Torniamo a Messina invece, e al priorato teutonico, perché proprio alla presenza dell’Ordine Teutonico si deve la costruzione della maestosa chiesa di santa Maria, detta “degli Alemanni”, cioè appunto “dei tedeschi”, perché una volta annessa al quartier generale dell’Ordine. Questa poderosa struttura, poi abbandonata dallo stesso Ordine sul finire del 1400, passata sotto il controllo della Confraternita dei Rossi, fu poi ampiamente danneggiata prima dalla caduta di un fulmine, nei primi del ‘600, e poi dal terremoto del 1783, a seguito del quale fu dichiarata inagibile e trasformata in un magazzino; in compenso, il terremoto del 1908 ne lasciò quasi indenni le rovine, consentendo quei lavori di ristrutturazione e consolidamento che ci permettono oggi di ammirarne i resti, nella via omonima, in prossimità dell’incrocio con la via Garibaldi.

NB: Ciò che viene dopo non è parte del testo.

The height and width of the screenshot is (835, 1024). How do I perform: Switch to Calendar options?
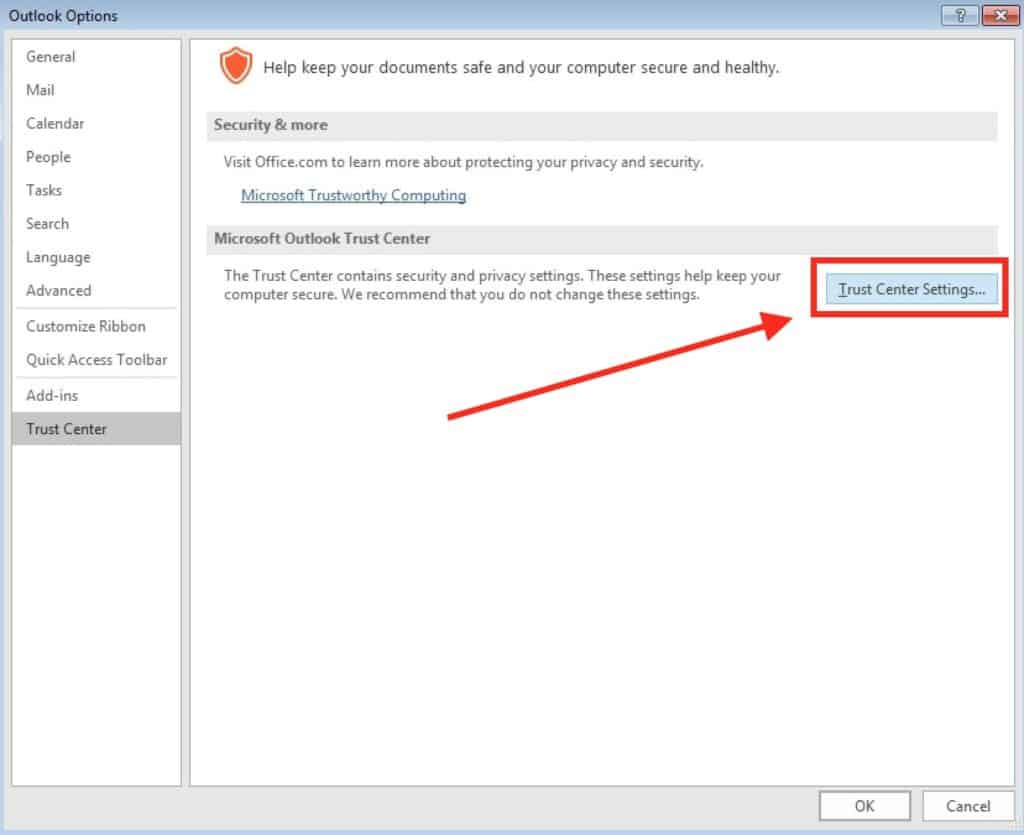pyautogui.click(x=55, y=123)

IMG_2934La chiesa, oggi non più adibita al culto, conserva ancora la struttura originale a tre navate e tre absidi,benché la facciata anteriore, già arretrata a seguito del terremoto del 1783, sia oggi totalmente perduta, fatta eccezione per i resti del portale principale, custoditi al Museo Regionale. Resta invece in sede il portale laterale, i cui stipiti offrono un pregevole esempio di decorazione in stile gotico; l’arco, ornato dalle figure di angeli e profeti, culmina a sesto acuto in una figura di Cristo in trono dai tratti ancora severamente romanici, ed è sovrastato da una enigmatica mano benedicente.

 

L’interno, benché in buona parte spoglio e disadorno, si rivela nei lineamenti maestosi e possenti perfettamente in linea con lo stile gotico continentale, tipico del periodo, pur mancando in parte quell’ardito slancio in verticale che rende tutt’ora famose le grandi cattedrali francesi e tedesche dell’epoca. Una poderosa foresta sacra di pilastri a più colonne si presenta agli occhi del visitatore; le navate sono delimitate dagli inconfondibili archi a sesto acuto; dall’alto delle colonne, sui capitelli, spesso diversi fra loro, fanno capolino qua e là, in mezzo all’intricata decorazione floreale, volti umani o antropomorfi. Il piccolo cortile esterno conserva invece, oltre ad alcuni capitelli di epoche diverse, anche un piccolo frammento murario proveniente forse dall’ospedale annesso alla chiesa: ospedale in cui pare abbia trovato rifugio e cura, reduce da Lepanto e ferito da un colpo d’archibugio, Miguel de Cervantes Saavedra, il “papà” di Don Chisciotte.

 

Benché ridotto in rovine, il complesso di Santa Maria degli Alemanni conserva ancora tutto il fascino e il mistero delle grandi cattedrali gotiche e rappresenta un esempio, più unico che raro, di gotico duecentesco in Sicilia: come se i Cavalieri Teutonici avessero voluto ricreare, in mezzo al caldo e al sole del Mediterraneo, un piccolo angolo di Nord Europa.